The opening of Japan plunged the country into turmoil that would last for a decade, but foreigners began arriving despite the chaos. One of the first groups to arrive in Kobe were Chinese immigrants, and the area they settled became known as Nanking Town after China’s ancient capital. The number of Chinese grew steadily until the Second World War when the population fell sharply as people returned to their homeland, and the area left behind was largely destroyed in aerial bombings. The few remaining Chinese people rebuilt, however, and today Chinese style gates stand at the entrances to the main street, which is itself lined with various restaurants whose facades showcase Chinese architectural motifs.
There are many stalls set up outside of the restaurants that sell meat buns and other Chinese food. Inside the restaurants Chinese can be heard from the kitchens, and the accented Japanese of the wait staff speaks to the continuing foreignness of the location. In the center of Kobe’s Chinatown there is a square festooned with paper lanterns, a pavilion, and stone sculptures of the animals of the Chinese zodiac. This spot is also home to annual Chinese New Year celebrations which are a popular attraction with tourists and Chinese alike.
Western diplomats and merchants also made their way to Japan, and they in settled in the Kitano-cho district, which is up near the mountains that run parallel to the sea. English, Dutch, Italian, French, and other immigrants built homes in the area, and today over a dozen of them are still in pristine condition as the areas near the base of the mountains avoided the bombing runs that destroyed the parts of the city closer to the harbor. Many of these houses have been converted into museums that showcase the original contents of the people that built them, which offers a fascinating insight into how this first wave of Western immigrants lived in their adopted country.
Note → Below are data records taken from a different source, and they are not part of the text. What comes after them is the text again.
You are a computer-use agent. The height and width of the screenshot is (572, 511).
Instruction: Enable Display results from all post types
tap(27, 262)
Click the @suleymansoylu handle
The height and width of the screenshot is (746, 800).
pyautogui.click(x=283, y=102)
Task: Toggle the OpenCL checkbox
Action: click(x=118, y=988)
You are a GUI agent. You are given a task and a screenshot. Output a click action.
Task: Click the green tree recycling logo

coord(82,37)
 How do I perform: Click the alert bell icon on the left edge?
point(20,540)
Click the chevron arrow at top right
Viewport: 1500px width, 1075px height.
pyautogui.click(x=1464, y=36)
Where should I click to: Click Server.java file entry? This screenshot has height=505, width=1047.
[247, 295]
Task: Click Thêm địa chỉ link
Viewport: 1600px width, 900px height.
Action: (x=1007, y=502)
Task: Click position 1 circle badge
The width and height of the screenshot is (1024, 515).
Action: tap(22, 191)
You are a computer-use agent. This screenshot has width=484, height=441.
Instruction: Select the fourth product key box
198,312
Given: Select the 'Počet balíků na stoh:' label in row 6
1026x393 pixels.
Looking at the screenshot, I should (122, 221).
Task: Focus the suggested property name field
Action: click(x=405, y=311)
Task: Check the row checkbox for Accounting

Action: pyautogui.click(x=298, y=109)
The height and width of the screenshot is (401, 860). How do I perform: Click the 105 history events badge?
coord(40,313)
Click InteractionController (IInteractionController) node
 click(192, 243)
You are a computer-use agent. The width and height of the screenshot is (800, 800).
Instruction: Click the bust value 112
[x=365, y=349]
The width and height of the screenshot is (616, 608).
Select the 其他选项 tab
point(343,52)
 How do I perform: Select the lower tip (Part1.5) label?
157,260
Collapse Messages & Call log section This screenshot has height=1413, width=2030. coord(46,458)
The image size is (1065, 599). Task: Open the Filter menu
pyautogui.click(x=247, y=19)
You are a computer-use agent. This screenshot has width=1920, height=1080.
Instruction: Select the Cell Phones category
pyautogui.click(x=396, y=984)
While the houses that have been converted into museums are intriguing, one of the most interesting experiences is the buildings that have been transformed into coffee shops, restaurants, and retail stores. These provide a visitor with the chance to not only interact with the area as a museum piece but as a still living location. While the exteriors and interiors of the buildings showcase the foreign nature of the area, the streets themselves are startlingly different from other areas of Japan. European style street lamps line the roads, and there are a variety of foreign signs and flags on display. A large public space is available where various performances can be viewed and artists sketch or paint pictures for sale, which provides a festive atmosphere. Anyone who suddenly found themselves in the area would be hard pressed to guess they were in Japan.
From the mid-19th century on, Japan modernized under the slogan “Japanese spirit, Western technique” (wakon yosai) that sought to blend Japan’s culture with Western technology. By this time, however, Japan had been borrowing and incorporating Chinese culture for a thousand years. Kobe’s Chinatown and Westerner’s district are a rare opportunity to see the two cultures that have profoundly influenced modern Japan existing side by side and surrounded by the culture they helped shape. A visitor to the area will not only be able to see this remarkable mix of connections, but will be able to enjoy delicious Chinese food in Chinatown, enjoy street performances and beautiful architecture in the Westerner’s district. This combination of historical, cultural, and immediate significance make these two stops an amazing day trip for those in traveling in the Kansai area.